Task to carry out – Pick out each line of the material that contains the string "Expand". Case counts.

Information provided –
+++++
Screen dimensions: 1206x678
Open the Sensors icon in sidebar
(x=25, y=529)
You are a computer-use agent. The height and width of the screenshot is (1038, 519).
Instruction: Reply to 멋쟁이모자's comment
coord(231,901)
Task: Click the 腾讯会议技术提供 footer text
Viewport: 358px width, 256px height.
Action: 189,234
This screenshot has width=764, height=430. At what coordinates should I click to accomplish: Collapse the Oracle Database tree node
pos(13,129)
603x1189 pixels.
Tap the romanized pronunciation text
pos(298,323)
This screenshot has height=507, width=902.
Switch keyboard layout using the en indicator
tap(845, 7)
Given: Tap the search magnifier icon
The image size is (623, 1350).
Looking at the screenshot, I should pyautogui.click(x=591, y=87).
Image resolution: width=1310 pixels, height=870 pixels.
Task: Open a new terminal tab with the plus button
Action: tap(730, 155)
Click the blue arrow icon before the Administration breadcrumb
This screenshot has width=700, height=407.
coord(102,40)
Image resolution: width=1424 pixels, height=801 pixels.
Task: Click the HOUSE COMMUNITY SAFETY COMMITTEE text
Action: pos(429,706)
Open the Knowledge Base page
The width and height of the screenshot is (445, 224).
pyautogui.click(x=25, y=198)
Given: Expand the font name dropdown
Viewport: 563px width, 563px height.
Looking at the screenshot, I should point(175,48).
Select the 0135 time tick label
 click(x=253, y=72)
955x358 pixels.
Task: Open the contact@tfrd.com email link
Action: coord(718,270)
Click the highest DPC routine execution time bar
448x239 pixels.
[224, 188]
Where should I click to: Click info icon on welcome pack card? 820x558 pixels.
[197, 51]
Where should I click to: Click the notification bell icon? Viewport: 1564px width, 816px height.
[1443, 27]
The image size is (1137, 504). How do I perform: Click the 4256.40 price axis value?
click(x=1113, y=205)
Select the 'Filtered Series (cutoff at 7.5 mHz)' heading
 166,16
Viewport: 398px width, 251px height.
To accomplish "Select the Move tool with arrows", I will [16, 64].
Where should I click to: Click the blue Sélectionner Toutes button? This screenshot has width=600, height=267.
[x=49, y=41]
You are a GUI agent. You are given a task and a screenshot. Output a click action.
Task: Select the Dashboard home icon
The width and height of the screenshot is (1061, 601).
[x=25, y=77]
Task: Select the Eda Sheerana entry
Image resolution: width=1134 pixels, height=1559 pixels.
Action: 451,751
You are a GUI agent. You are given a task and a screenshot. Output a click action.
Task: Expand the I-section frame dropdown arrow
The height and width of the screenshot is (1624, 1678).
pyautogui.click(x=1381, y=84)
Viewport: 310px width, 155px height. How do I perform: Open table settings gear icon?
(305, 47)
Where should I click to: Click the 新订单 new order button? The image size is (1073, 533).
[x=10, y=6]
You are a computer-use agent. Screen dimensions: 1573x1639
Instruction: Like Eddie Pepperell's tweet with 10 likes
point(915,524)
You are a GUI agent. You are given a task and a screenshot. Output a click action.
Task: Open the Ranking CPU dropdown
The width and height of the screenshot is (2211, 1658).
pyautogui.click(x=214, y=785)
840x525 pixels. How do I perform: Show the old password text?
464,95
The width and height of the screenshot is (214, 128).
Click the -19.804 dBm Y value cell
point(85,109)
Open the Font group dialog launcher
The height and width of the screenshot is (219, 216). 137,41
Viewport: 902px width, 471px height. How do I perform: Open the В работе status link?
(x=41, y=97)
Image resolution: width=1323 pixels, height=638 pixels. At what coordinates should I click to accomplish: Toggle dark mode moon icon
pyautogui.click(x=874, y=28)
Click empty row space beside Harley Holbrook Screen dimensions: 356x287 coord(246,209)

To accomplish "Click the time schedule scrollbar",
+++++
Result below –
Given: Expand the font name dropdown
Task: Expand the I-section frame dropdown arrow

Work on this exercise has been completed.